To fullfill continually decreasing future emission standards, combined exhaust aftertreatment systems consisting of different catalyst technologies and particulate filter are necessary. Over the lifetime of such systems, catalytic performance of all individual components decreases due to thermal aging and poisoning effects. This has to be taken into account during system design as well as during the development of the operating and control strategies, to ensure long term system performance. Especially in commercial vehicle applications, this is an important issue because of long vehicle lifetimes in terms of mileage.

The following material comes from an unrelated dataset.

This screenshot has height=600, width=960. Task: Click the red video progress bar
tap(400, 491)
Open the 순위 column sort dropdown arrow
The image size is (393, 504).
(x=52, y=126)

In combined aftertreatment systems, the thermal histories of the catalytic components are linked and influence each other. Especially in systems containing a diesel particulate filter, thermal aging of all components is mainly dominated by the active DPF regeneration strategy for the filter. During aftertreatment system development, temperature measurement data was gathered to investigate temperature profiles in different catalysts and filter during active DPF regeneration procedures, studying the influence of different regeneration strategies and operating conditions. This data was statistically evaluated and aging profiles for the different components were deduced. As thermal aging is largely dominated by the maximum temperatures inside the components, time reduced aging procedures could be developed focusing on the maximum temperature exposure.
During test bench investigations on combined aftertreatment systems, components were aged according to the developed procedures. The influence of thermal aging on catalytic conversion was investigated, on individual components and in combined systems.